DATA SUPPLIED:

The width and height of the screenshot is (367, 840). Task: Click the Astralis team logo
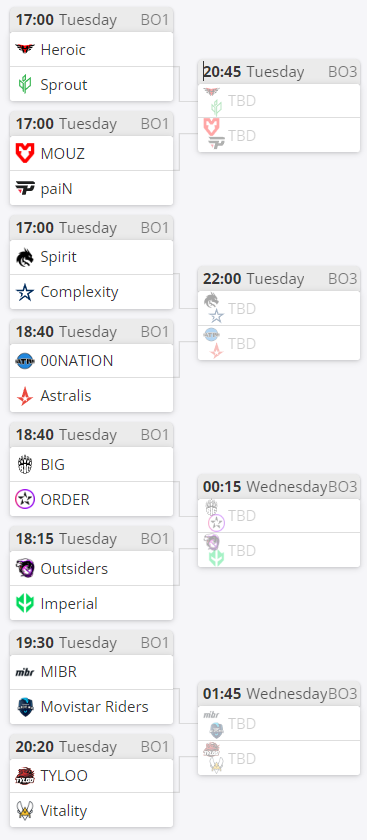click(x=25, y=396)
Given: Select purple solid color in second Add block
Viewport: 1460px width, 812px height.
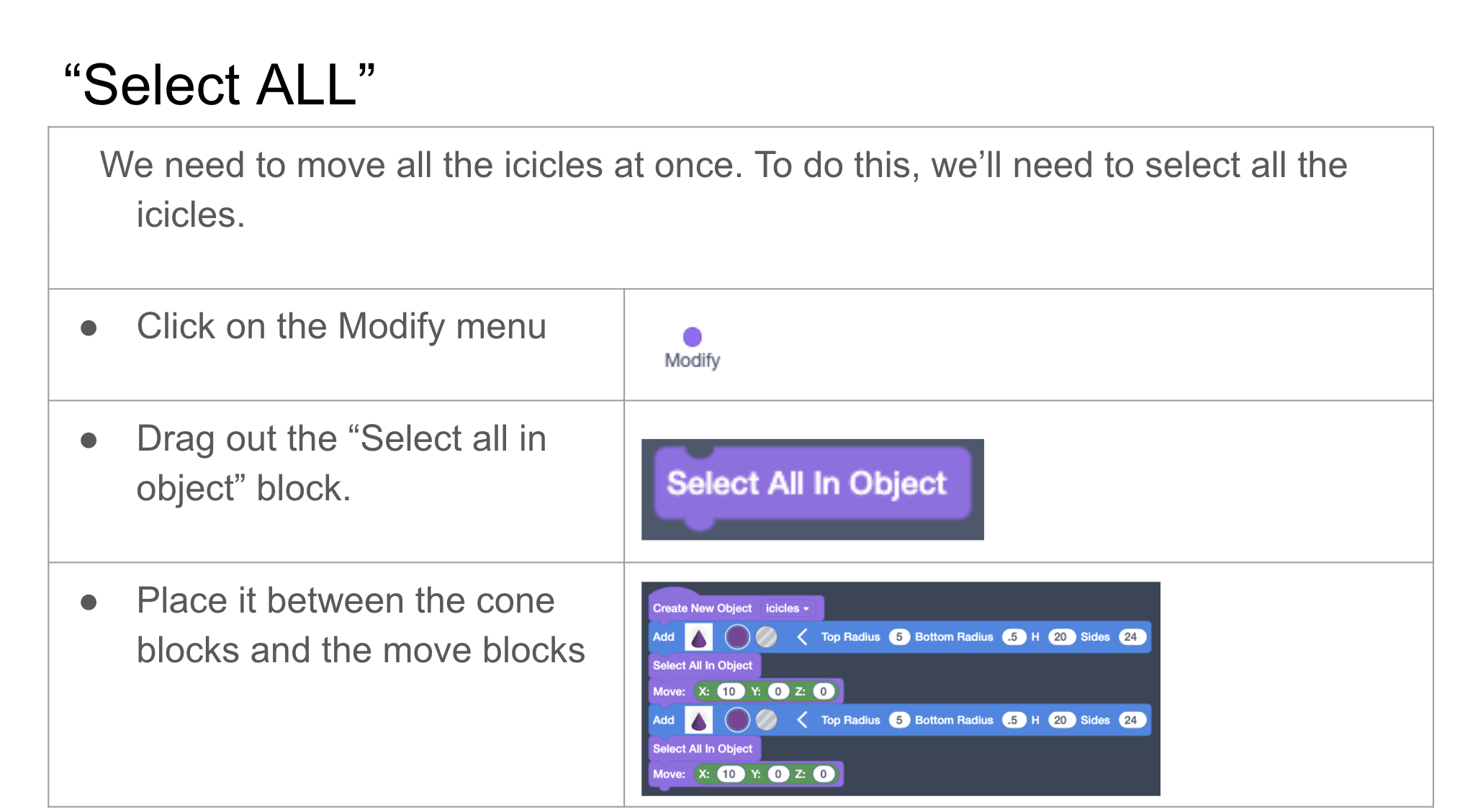Looking at the screenshot, I should 737,720.
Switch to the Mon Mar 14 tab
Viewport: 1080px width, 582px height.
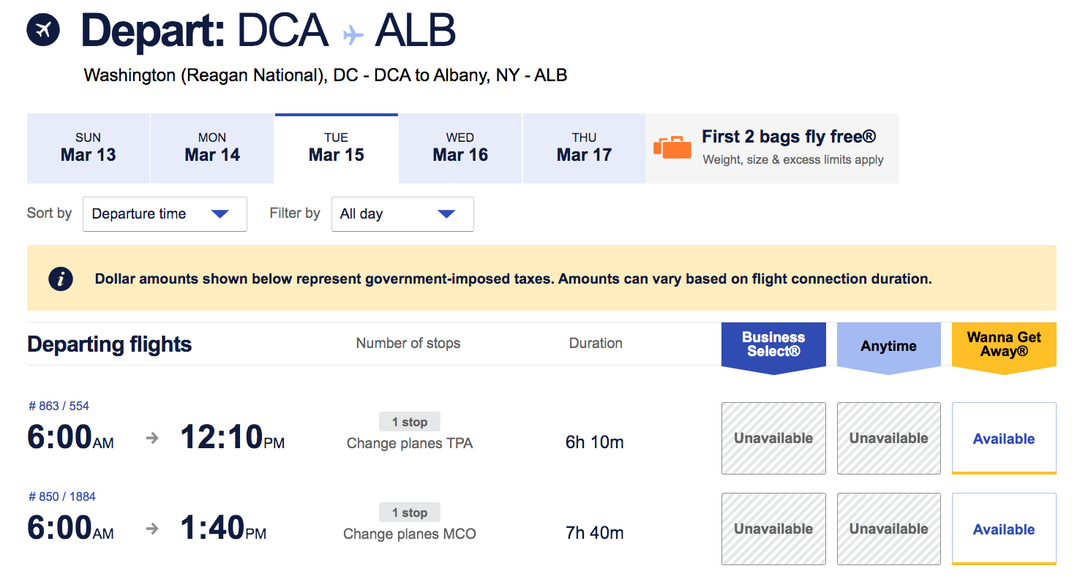pos(212,148)
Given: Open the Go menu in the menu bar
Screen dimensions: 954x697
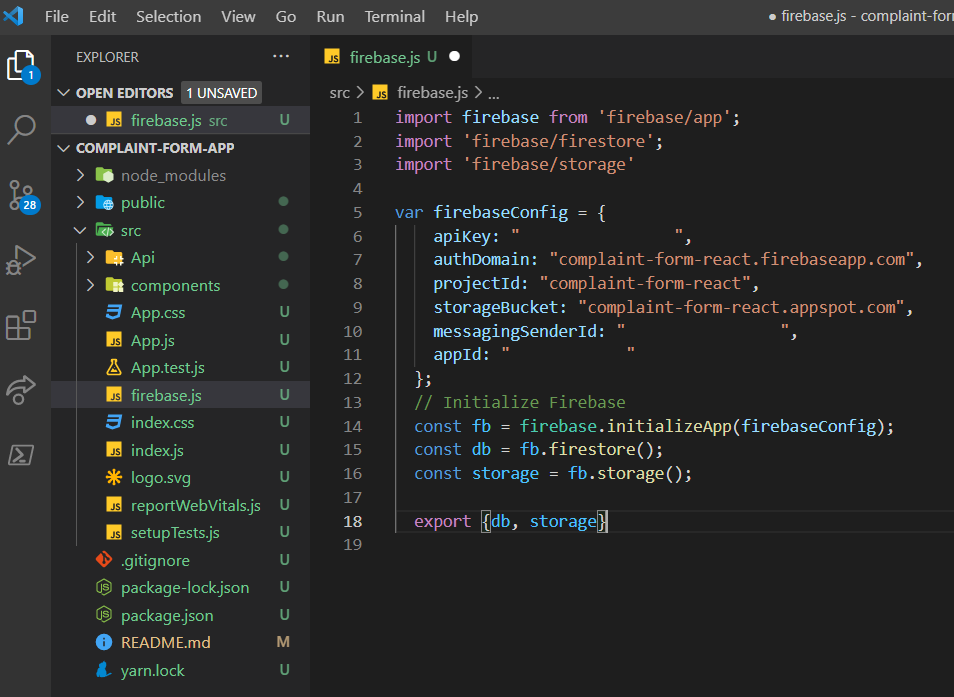Looking at the screenshot, I should pos(285,16).
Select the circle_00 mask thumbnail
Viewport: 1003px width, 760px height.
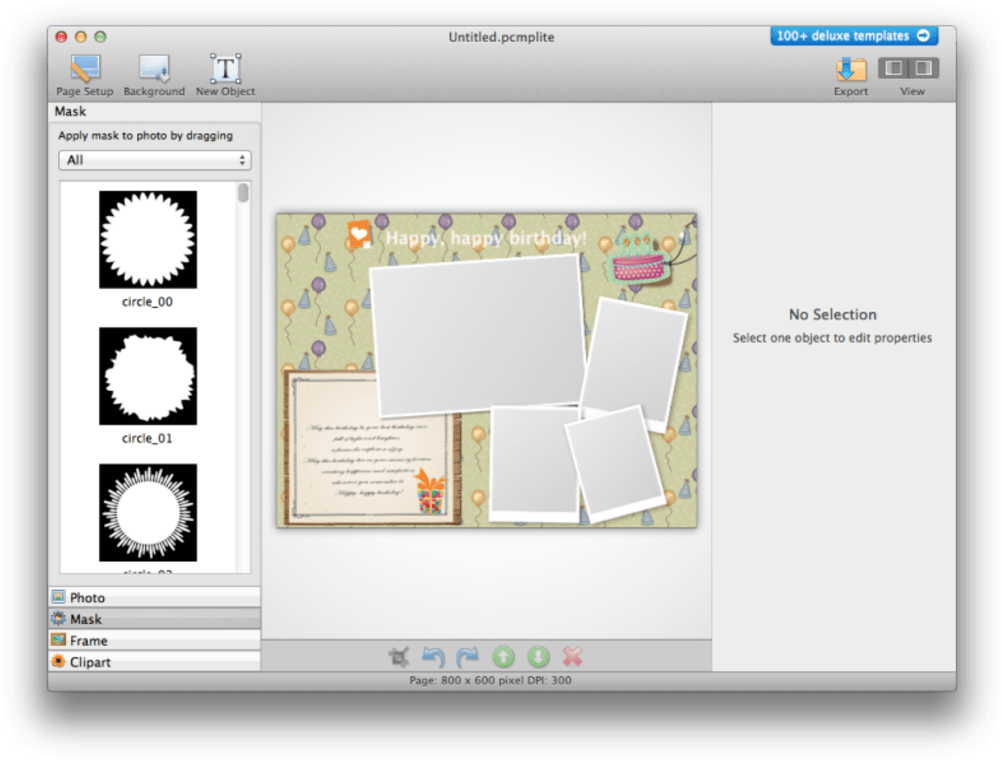[x=147, y=238]
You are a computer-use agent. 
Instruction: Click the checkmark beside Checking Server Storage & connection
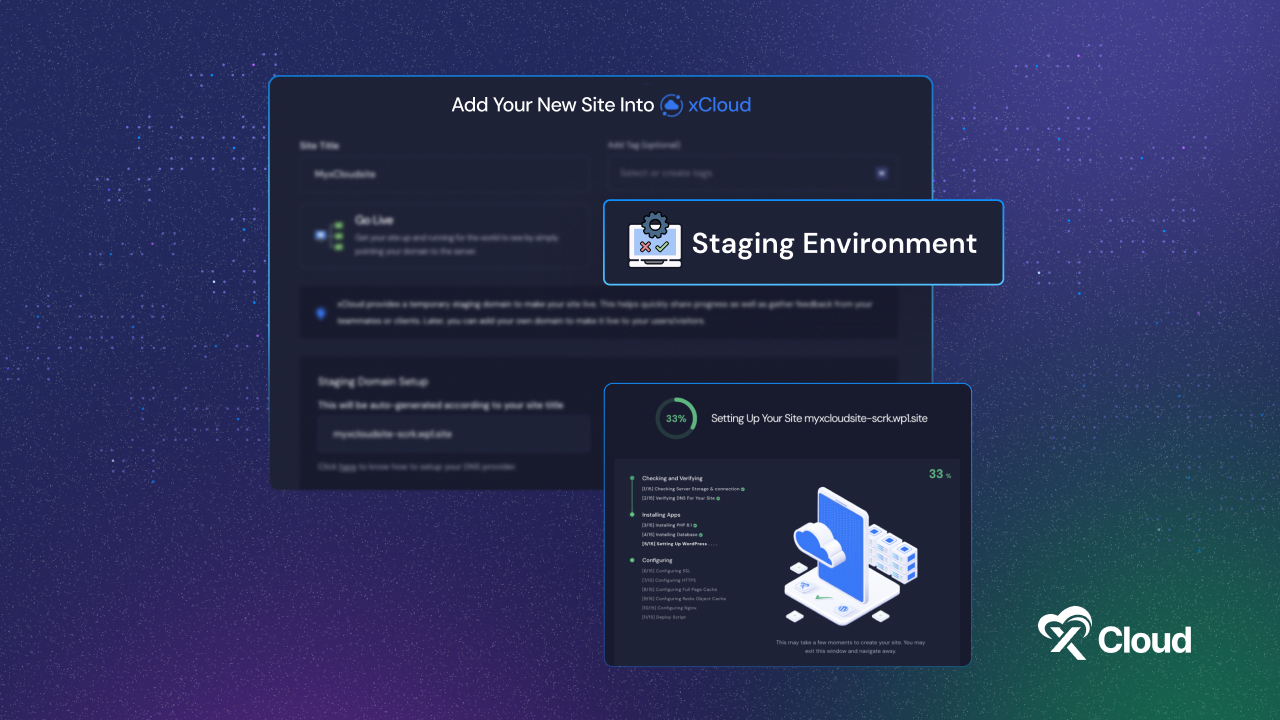click(743, 488)
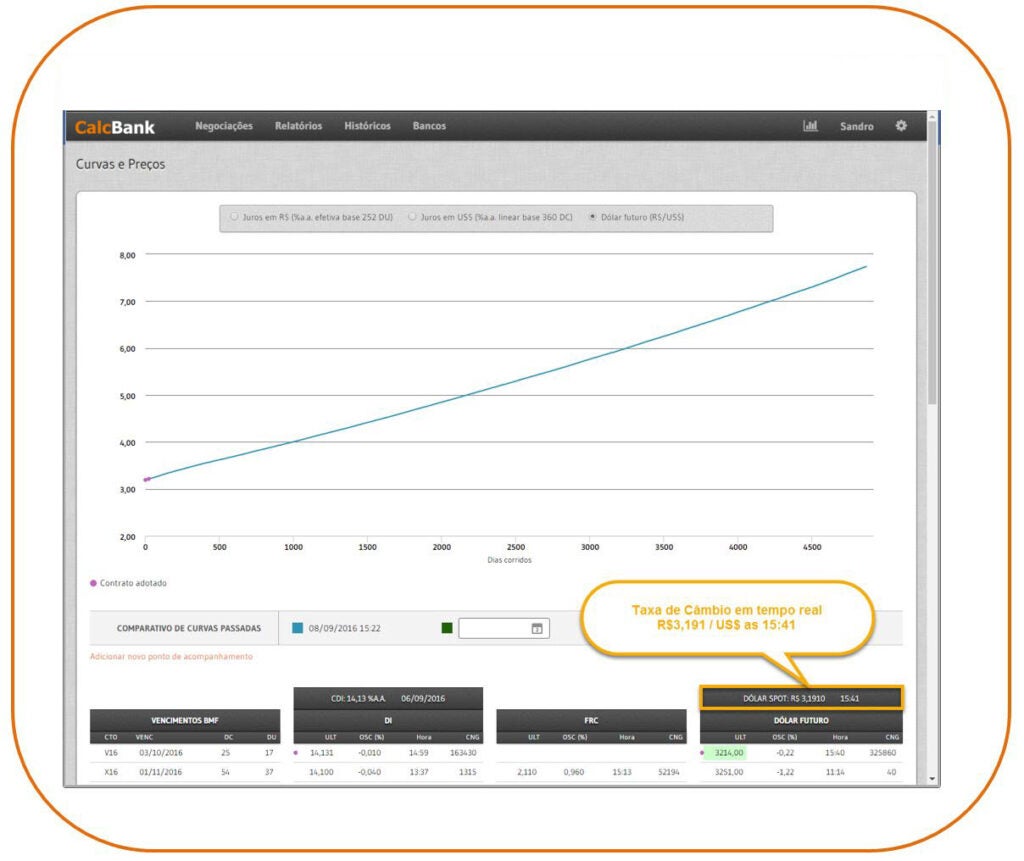Click the calendar icon in the date field

537,629
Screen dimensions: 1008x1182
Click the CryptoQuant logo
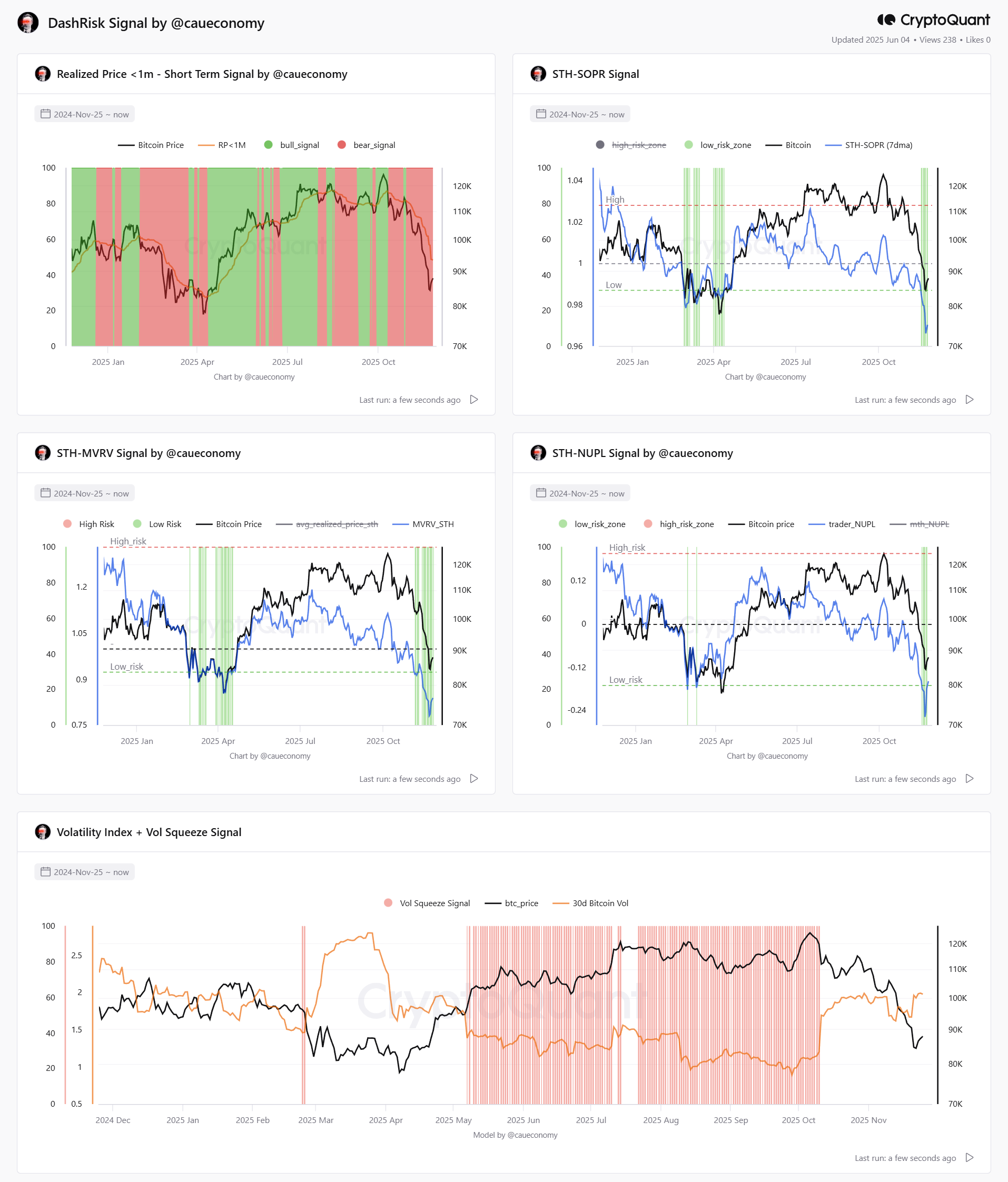pos(933,20)
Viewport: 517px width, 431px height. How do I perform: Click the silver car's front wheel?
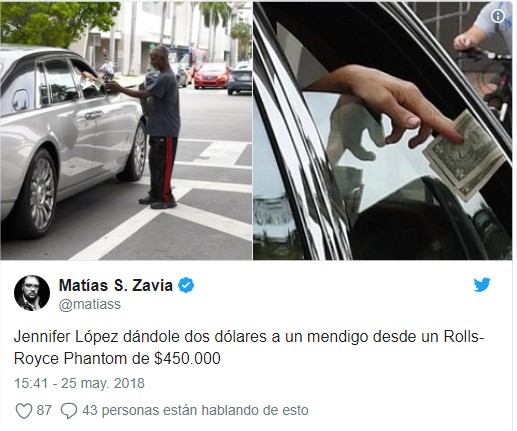coord(135,152)
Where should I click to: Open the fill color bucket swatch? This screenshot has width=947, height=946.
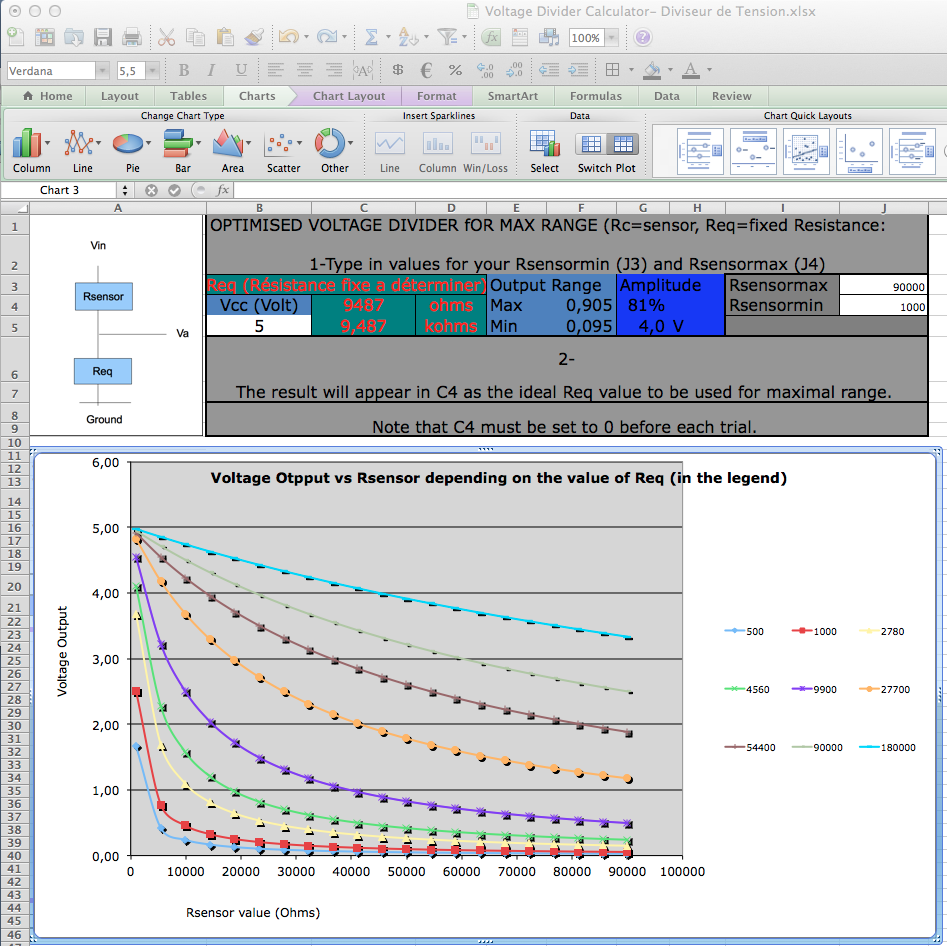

DESCRIPTION OF THE TASK:
Only the number is wanted: how many lines of the material contain the word "color"?

EXERCISE OUTPUT:
2